Dün bir yandan Mümtazer Türköne’nin 50 aylık tutukluluğunun ardından tahliyesi geldi, diğer yandan da Altan Tan ve Ayhan Bilgen gibi isimlere gözaltı kararı çıktı.
Tüm siyasal kesimlerin bu iki olaya tepkilerini karşılaştırmalı bir bakışla dikkatle inceledim ve not ettim.
Tek tek bulguları sıraladıktan sonra Türkiye’nin gidişatıyla ilgili vardığım neticeyi yazımın sonunda açıklayacağım.

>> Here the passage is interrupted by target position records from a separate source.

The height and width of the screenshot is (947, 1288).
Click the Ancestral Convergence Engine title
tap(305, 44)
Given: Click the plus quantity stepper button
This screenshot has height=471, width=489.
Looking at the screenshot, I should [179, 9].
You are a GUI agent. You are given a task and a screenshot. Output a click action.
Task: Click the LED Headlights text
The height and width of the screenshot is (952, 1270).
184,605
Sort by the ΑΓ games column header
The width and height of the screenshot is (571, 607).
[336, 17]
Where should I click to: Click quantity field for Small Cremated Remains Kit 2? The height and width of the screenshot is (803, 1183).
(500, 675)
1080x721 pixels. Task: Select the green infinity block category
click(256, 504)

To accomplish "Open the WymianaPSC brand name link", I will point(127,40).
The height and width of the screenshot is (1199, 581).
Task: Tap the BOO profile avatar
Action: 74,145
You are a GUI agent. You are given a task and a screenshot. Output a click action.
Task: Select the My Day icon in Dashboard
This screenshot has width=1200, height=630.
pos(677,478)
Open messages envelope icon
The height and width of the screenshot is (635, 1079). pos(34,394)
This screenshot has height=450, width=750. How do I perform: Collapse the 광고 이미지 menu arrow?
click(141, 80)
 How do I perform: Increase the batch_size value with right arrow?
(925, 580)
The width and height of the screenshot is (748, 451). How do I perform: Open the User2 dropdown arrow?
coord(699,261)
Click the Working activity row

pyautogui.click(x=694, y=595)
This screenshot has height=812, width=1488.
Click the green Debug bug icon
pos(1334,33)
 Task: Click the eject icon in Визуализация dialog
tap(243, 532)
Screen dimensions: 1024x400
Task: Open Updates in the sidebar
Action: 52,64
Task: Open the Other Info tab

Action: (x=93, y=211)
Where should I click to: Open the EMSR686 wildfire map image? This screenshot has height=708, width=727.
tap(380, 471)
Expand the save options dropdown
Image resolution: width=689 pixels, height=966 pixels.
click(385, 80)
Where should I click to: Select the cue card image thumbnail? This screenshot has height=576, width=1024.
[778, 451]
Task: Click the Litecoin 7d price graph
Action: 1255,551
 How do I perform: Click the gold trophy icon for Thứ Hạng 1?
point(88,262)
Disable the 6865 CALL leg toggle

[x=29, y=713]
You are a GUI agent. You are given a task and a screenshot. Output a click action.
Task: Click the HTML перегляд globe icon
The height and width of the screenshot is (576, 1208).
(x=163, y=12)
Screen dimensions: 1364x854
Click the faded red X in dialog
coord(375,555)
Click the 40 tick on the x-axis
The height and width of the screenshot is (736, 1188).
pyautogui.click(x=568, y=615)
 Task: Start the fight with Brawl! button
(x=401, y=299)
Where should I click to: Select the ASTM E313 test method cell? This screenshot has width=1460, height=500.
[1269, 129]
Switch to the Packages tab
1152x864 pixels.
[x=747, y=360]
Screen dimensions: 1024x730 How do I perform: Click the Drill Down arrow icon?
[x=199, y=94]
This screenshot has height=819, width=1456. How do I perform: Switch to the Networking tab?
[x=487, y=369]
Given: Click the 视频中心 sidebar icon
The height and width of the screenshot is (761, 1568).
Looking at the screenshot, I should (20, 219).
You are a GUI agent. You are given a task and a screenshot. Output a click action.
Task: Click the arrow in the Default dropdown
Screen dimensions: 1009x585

Mümtazer Türköne ile 17-25 Aralık FETÖ darbe teşebbüsü sürecinden 15 Temmuz 2016’ya giden dönemde en sert çarpışan ve kavga eden kalemlerden biriyim.
Tıpkı Türköne ile o günlerde aynı çizgide duran Nazlı Ilıcak ve Kadri Gürsel ile 17-25 Aralık FETÖ darbe sürecinde ekranda milyonların önünde çok sert muharebeler yaşadığımız gibi.
Fakat tüm bunlara rağmen 17-25 Aralık patikasında FETÖ’nün darbe teşebbüsünü inkar ederek demokrasiye aykırı çok yanlış tavırlar alan, o sebeple kavga ettiğim bu üç yazarın özgürlüklerini de en çok savunanlardan biriyim.